Deciphering a profiling based on multiple post-translational modifications functionally associated regulatory patterns and therapeutic opportunities in human hepatocellular carcinoma

Posttranslational modifications (PTMs) play critical roles in hepatocellular carcinoma (HCC). However, the locations of PTM-modified sites across protein secondary structures and regulatory patterns in HCC remain largely uncharacterized. Total proteome and nine PTMs (phosphorylation, acetylation, crotonylation, ubiquitination, lactylation, N-glycosylation, succinylation, malonylation, and β-hydroxybutyrylation) in tumor sections and paired normal adjacent tissues derived from 18 HCC patients were systematically profiled by 4D-Label free proteomics analysis combined with PTM-based peptide enrichment.
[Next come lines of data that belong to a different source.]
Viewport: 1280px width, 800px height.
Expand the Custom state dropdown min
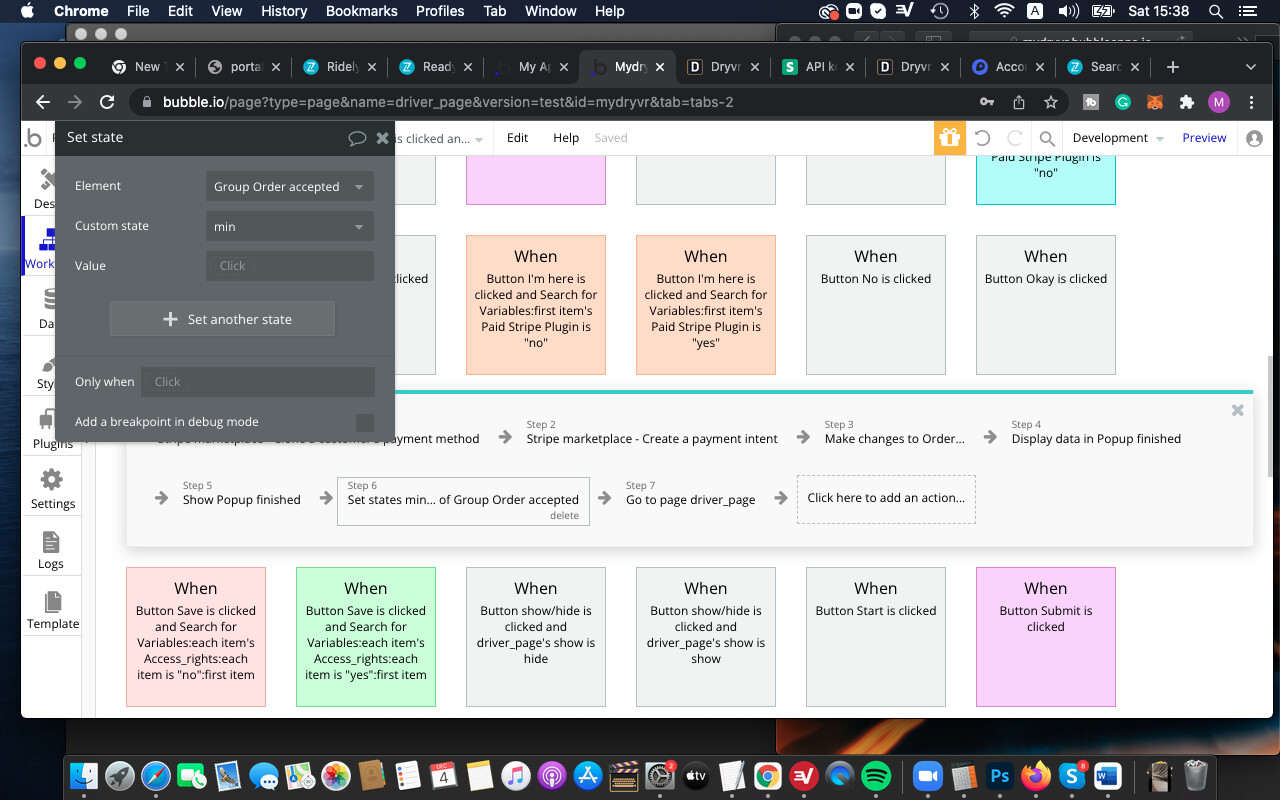point(289,226)
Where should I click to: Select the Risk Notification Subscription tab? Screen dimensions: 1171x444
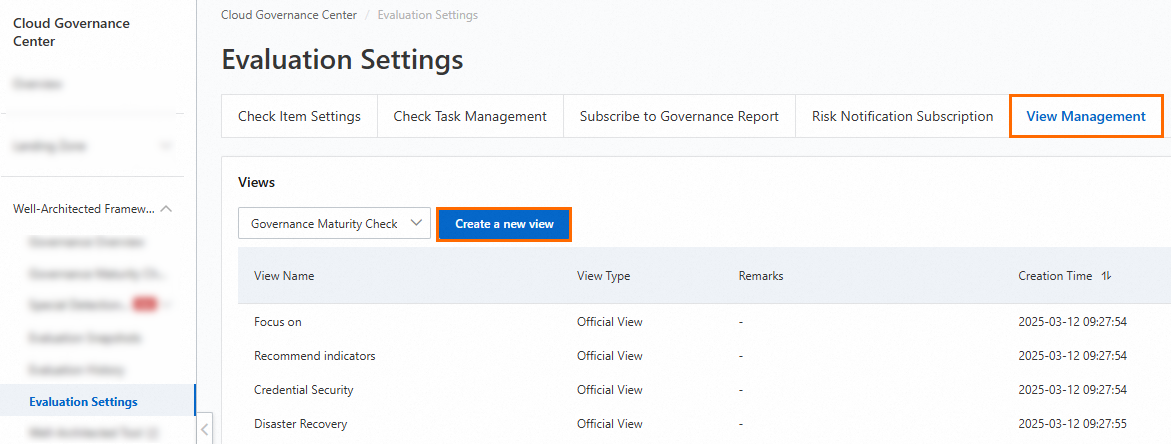[x=902, y=117]
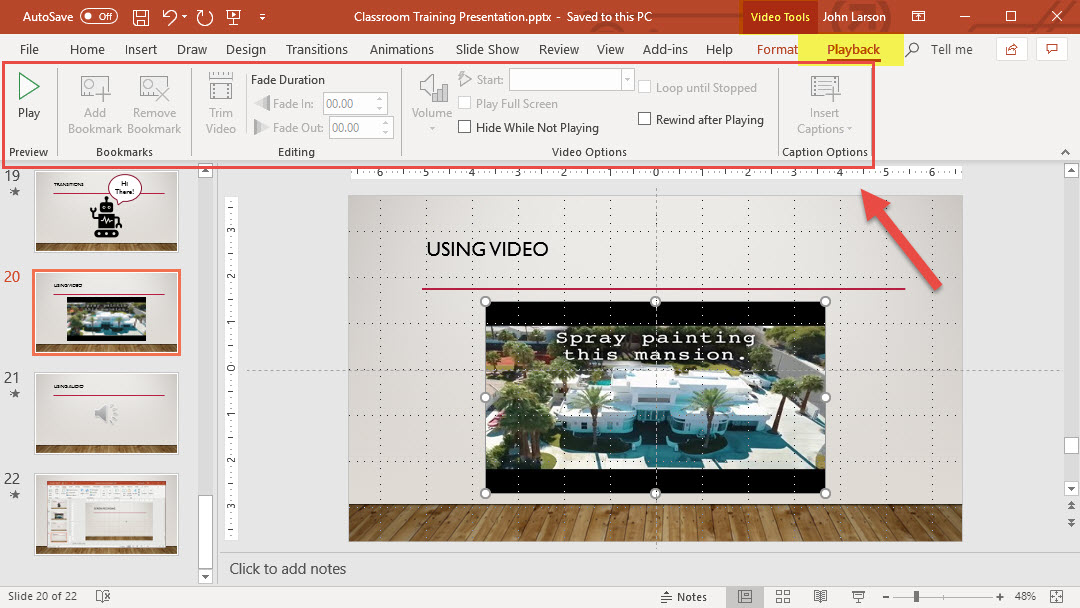This screenshot has width=1080, height=608.
Task: Switch to Slide Sorter view icon
Action: coord(781,596)
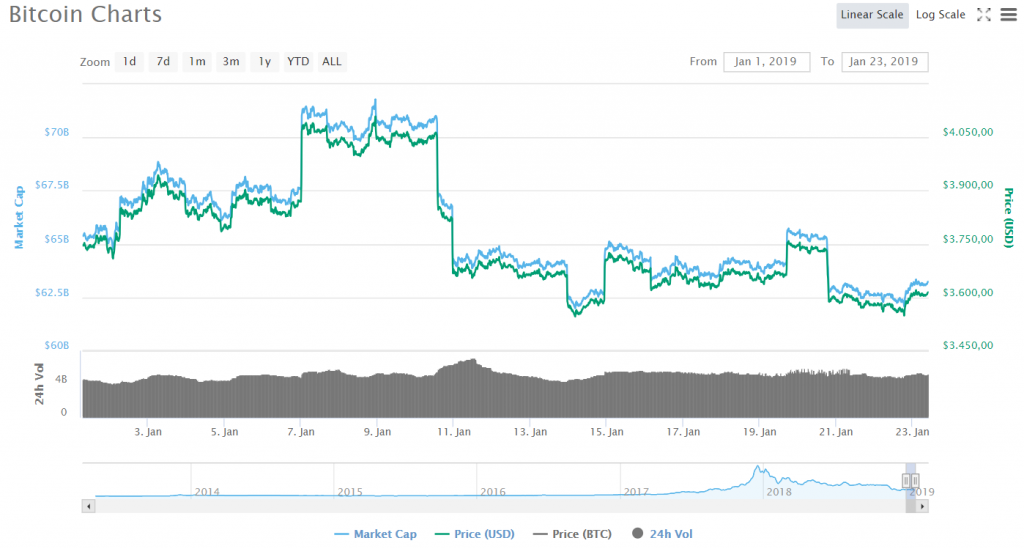Open the chart hamburger menu
Screen dimensions: 1024x549
(1007, 14)
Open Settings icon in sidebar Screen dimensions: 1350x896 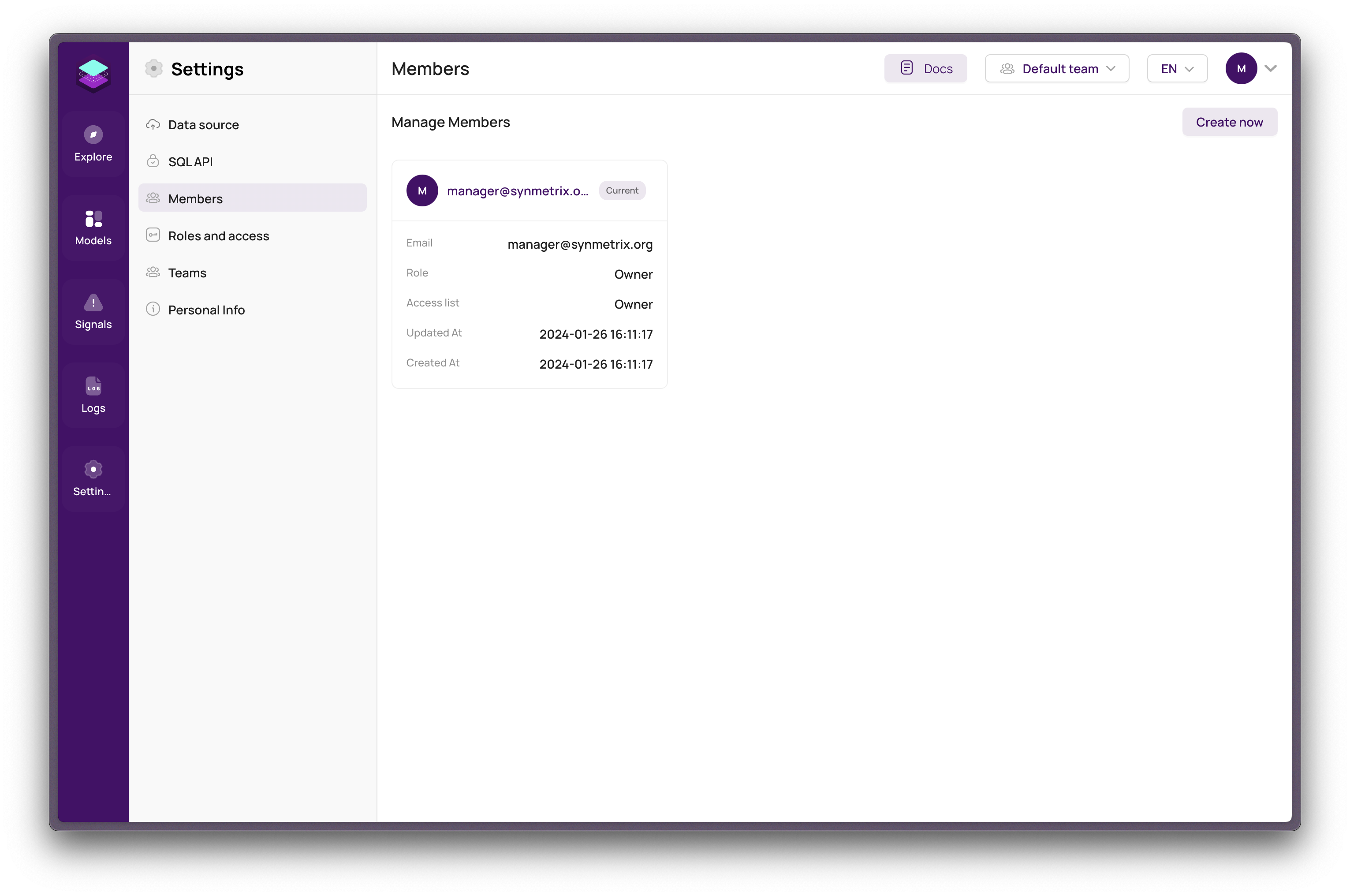pos(93,470)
We detected robust preferences in locations of intrinsically disordered protein regions (IDRs) with phosphorylated sites and other site biases to locate in folded regions. Integrative analyses revealed that phosphorylated and multiple acylated-modified sites are enriched in proteins containing RRM1 domain, and RNA splicing is the key feature of this subset of proteins, as indicated by phosphorylation and acylation of splicing factor NCL at multiple residues. We confirmed that NCL-S67, K398, and K646 cooperate to regulate RNA processing. Together, this proteome profiling represents a comprehensive study detailing regulatory patterns based on multiple PTMs of HCC.